Capital and Climate Change
A Review and a Debate
by Larry Lohmann
first published 1 September 2012
This essay, published in the March 2011 issue of the journal Development and Change, reviews five recent books, four of them on climate change and one addressing what’s needed to spark the transition away from dependence on oil and other fossil fuels.

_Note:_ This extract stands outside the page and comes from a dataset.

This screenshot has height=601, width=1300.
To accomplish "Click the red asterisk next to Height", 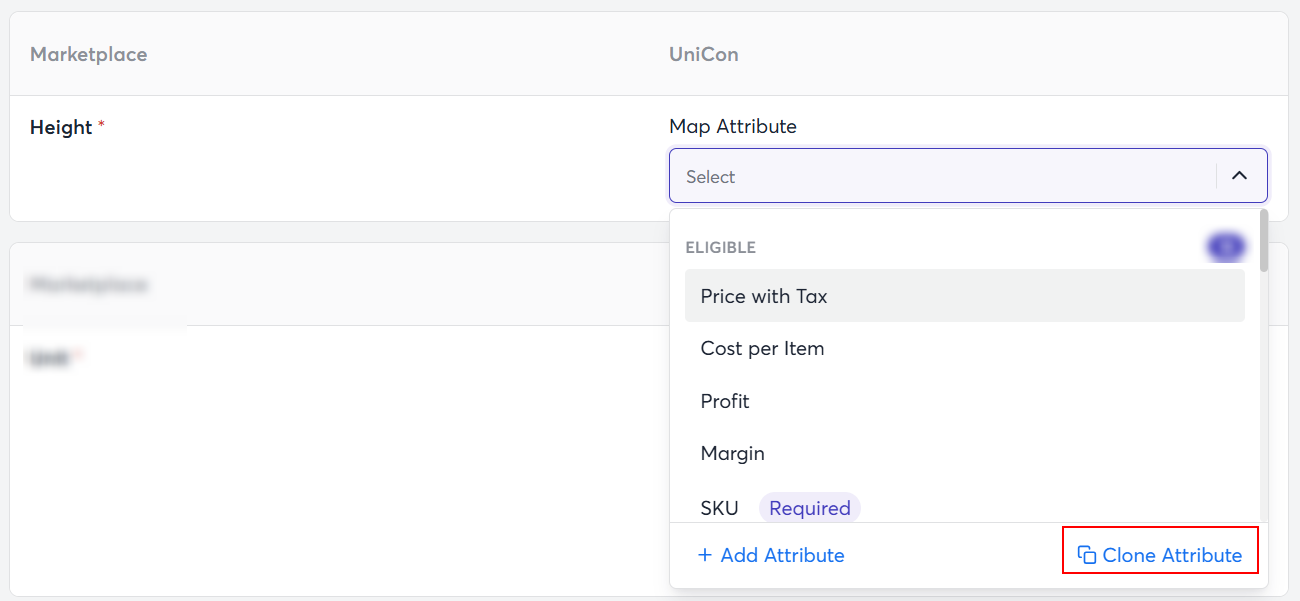I will coord(101,126).
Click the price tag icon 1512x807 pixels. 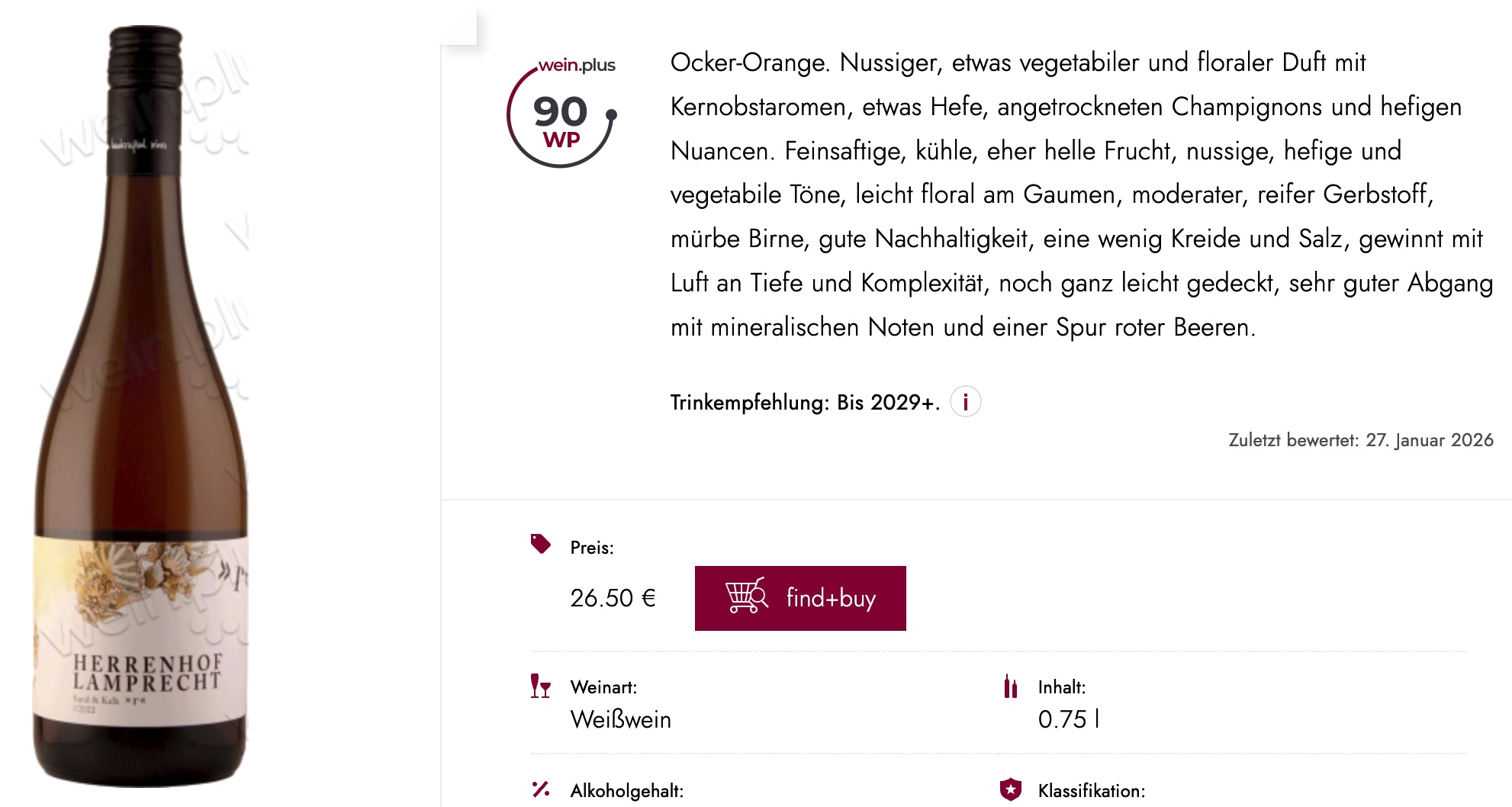tap(541, 544)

Included is a September 2012 reply by the authors of one of the books reviewed, Matthew Paterson and Peter Newell, and Larry Lohmann's rejoinder.
This review emphasizes that addressing climate change is a political and not a purely technical issue, particularly given the centrality of coal and oil to capital accumulation for the past 150 years.
Three of the books under review, by Nicholas Stern, Anthony Giddens, and Peter Newell and Matthew Paterson, advocate various business-friendly climate change strategies; while the fourth, by Mike Hulme, questions the premise that climate change is a "problem" waiting for an economic (or technical, scientical, political or ethical) "solution". The fifth, a collected edited by Kolya Abramsky, looks at issues of ownership, labour, land and livelihood in focusing on a possible transition to a decentralised, equitable and ecologically-sensitive energy system oriented toward the commons rather than capital accumulation.
Attentive to the nuances and unexpected shifts of contemporary power conflicts, the Abramsky volume, Sparking a Worldwide Energy Revolution, addresses the substantial questions of climate change politics in a more focused and responsible way than those by Stern, Giddens, Newell and Paterson. Hulme's Why We Disagree About Climate Change also contains many indispensible insights.